A 1989 description of immigrant raids and state xenophobia in the UK from the communist newsletter, The Red Menace.

Submitted by Juan Conatz on July 11, 2009

At dawn on Wednesday 18th January 1989 police sledgehammered their way into the Church of the Ascension in Manchester and arrested Viraj Mendis. Viraj had spent two years in sanctuary attempting to avoid being deported; 48 hours after his arrest he had been expelled from Britain, put on a plane to Sri Lanka and an uncertain future.

From the publicity this case received you might think that all this was an unusual occurrence - in fact last year 700 people were deported from the UK. The only difference was that a campaign had made Viraj Mendis virtually into a household name and won him considerable support, as was shown by the fact that 2000 people marched to Manchester police station on the night of his arrest.

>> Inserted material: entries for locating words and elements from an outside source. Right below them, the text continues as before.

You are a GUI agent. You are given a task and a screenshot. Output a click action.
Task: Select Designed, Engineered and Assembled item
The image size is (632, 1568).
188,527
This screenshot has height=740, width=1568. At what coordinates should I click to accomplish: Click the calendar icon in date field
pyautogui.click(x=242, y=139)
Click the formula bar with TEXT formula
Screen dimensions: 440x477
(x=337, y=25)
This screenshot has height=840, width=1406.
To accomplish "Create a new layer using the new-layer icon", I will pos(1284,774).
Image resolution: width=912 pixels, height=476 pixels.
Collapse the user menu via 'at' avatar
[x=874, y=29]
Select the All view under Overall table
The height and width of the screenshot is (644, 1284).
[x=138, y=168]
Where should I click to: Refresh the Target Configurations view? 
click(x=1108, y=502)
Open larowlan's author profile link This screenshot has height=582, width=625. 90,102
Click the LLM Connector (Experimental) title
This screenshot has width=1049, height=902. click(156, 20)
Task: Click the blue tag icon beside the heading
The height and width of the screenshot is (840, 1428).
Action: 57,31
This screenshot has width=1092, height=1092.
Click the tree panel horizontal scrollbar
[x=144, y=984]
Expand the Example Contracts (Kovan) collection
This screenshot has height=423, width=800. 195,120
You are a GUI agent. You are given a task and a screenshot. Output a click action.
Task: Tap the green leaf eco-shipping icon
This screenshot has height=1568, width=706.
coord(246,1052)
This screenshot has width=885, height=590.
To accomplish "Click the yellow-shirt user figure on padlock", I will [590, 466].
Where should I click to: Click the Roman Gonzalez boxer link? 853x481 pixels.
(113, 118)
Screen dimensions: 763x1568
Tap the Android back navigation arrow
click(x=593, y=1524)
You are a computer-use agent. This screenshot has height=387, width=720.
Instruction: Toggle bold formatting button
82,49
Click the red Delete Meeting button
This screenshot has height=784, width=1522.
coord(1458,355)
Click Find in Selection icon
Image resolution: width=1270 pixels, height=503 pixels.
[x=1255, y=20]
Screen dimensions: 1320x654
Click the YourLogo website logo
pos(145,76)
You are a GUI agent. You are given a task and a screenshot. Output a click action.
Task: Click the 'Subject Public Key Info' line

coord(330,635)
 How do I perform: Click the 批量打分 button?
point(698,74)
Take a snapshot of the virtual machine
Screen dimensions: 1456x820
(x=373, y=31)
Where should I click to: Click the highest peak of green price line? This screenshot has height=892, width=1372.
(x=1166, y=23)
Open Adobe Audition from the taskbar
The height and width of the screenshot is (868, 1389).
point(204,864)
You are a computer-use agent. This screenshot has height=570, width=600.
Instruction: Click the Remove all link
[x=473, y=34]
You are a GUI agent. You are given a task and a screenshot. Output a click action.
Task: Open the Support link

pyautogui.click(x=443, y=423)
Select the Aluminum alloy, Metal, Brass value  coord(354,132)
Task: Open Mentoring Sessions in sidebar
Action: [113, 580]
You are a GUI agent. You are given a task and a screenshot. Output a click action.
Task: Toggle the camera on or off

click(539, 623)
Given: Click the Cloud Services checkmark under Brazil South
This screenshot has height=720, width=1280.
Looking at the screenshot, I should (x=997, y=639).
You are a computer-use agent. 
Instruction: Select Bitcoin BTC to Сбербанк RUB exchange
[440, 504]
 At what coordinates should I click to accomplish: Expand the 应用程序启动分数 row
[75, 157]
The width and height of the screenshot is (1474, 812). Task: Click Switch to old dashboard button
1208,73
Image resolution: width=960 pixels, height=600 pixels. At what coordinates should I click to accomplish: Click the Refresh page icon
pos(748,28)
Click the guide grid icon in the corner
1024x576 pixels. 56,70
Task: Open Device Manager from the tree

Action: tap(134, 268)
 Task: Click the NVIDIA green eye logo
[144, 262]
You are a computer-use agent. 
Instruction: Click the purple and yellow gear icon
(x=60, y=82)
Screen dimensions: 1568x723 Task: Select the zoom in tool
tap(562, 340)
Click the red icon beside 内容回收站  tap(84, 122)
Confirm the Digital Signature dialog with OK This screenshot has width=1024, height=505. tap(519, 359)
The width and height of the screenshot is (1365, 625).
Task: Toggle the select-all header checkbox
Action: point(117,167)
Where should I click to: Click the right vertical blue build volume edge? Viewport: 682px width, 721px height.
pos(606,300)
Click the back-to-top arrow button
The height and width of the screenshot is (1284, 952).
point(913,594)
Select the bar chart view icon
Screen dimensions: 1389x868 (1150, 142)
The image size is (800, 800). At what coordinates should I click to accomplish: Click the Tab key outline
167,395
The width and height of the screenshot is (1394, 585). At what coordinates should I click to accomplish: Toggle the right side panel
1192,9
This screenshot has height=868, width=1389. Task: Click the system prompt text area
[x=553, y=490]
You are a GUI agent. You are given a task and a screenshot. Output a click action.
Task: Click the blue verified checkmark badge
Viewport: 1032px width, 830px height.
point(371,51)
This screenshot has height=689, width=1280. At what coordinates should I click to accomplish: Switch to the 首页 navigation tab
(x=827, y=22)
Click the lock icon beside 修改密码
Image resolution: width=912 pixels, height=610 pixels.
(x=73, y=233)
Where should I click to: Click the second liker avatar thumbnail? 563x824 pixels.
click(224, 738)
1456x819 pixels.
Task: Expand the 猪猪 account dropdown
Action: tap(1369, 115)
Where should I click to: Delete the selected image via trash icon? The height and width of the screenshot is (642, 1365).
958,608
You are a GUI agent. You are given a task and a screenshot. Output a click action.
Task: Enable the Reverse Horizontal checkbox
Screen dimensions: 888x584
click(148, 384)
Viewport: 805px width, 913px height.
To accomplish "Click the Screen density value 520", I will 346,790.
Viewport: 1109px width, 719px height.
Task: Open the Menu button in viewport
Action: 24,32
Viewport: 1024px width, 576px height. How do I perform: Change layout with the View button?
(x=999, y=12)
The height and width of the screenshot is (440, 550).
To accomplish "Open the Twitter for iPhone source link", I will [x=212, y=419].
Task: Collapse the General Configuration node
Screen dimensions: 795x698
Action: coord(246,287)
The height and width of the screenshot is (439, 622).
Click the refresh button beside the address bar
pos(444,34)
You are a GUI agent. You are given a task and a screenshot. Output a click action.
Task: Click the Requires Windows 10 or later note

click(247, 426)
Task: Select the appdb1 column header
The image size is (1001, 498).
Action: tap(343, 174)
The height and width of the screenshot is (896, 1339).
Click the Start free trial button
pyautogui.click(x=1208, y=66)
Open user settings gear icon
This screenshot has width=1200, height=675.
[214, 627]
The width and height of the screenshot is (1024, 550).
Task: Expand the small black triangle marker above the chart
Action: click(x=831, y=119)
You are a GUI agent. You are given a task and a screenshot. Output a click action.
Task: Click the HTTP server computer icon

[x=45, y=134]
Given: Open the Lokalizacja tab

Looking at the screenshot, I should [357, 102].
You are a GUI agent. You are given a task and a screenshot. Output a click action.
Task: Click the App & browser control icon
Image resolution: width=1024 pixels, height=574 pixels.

Viraj’s deportation does however signal the start of a further acceleration in the harassment of “immigrants” in Britain. Having made an example of Viraj - himself an anti-deportation activist - thousands of others now face being dragged from their beds and put on planes to the other side of the world. For some this could mean a return to arrest, torture and death in “their’ native country; for the “lucky’ ones the psychological torture of being forcibly separated from their friends, family and chosen home.

'GO OUT AND WHACK THEM'

Those waiting for the knock on the door include Kabul Khan, camping in a Birmingham mosque with his family after escaping from immigration officials who want to deport him to Pakistan. They include the 50 or so people hiding in a network of safe-houses run by the “Underground Railway” of helpers. They include 8000 would-be refugees waiting in Britain and up to 250,000 people labelled by the State as ‘illegal immigrants’. According to a source within the Immigration service: “Everything had to wait until Mendis was out of the country.Now the word is to go out and whack them. It is going fo be like Mendis - snatched and deported within 48 hours.” (The Observer, 22/1/89). Anyone harbouring ‘illegals’ could face 6 months in jail or a £2,000 fine.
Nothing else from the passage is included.